We visited Maui on a winter holiday this year. Maui is the next island to Hawaii (the big island) in that chain of volcanic islands in the mid Pacific region. Of course, it was warm and beautiful as described. Many of the people whom we met greeted us with "alohah", a Hawaiian-language expression which some people explained as a loving hello, a word of compassion, an expression of personal interest in the other.
We were greeted with alohah by workers in the hotel, by staff in stores, by people in the streets. You might be thinking that most people don't mean all the richness in the word any more than people want a true answer when they say "how are you?" in our culture. Maybe.
Maui receives alot of tourists from the mainland USA and from western Canada. Maybe, using aloha as a greeting to visitors is just another way to create a special tourist identity for the place.
There are no adverstising billboards in Maui or even big signs on box stores to attract customers.
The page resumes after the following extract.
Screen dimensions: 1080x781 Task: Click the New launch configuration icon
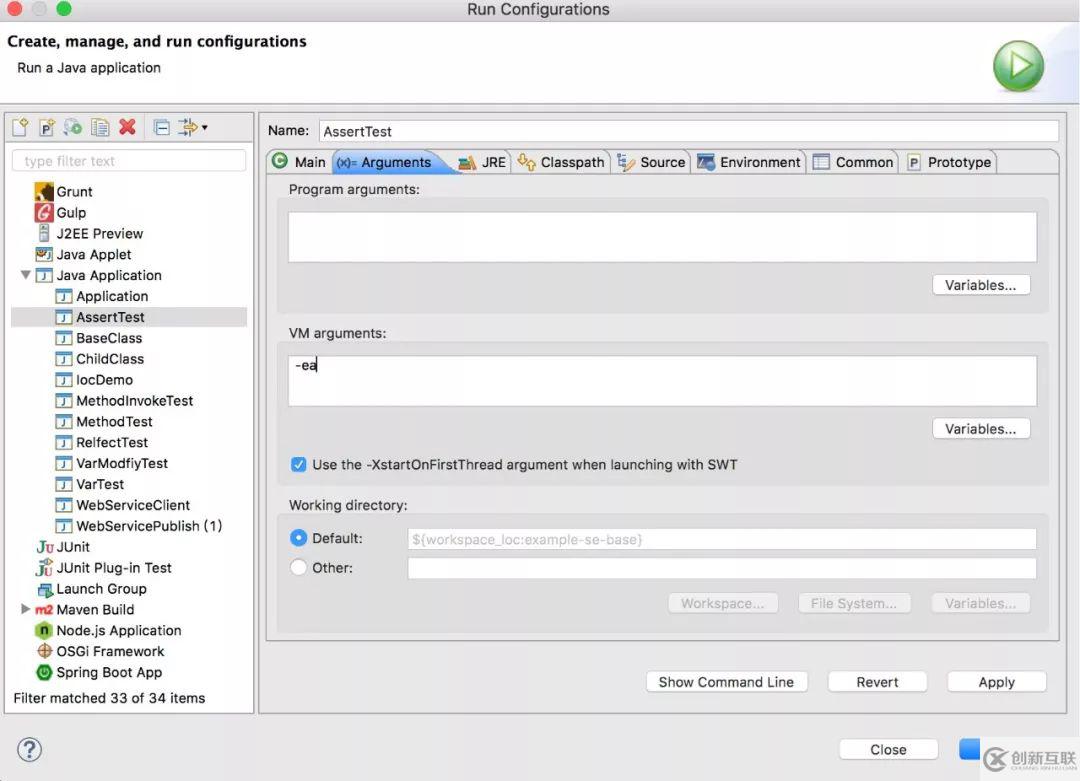[x=20, y=127]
It is considered too disturbing for people who deserve to see their environment as it is. When plastic bags were picked up by the wind and found all over the island, the government forbade the use of them. People volunteered to clean up these bags everywhere and beauty was restored.
When we drove slowly up an unfamiliar mountain with many switchbacks, with sky on one side and mountain on the other, no one in the line of cars behind us beeped for us to get moving. They just waited for us to pull over when a siding appeared.
I came home refreshed in patience, wondering if I can also practice the aloha spirit here in Canada.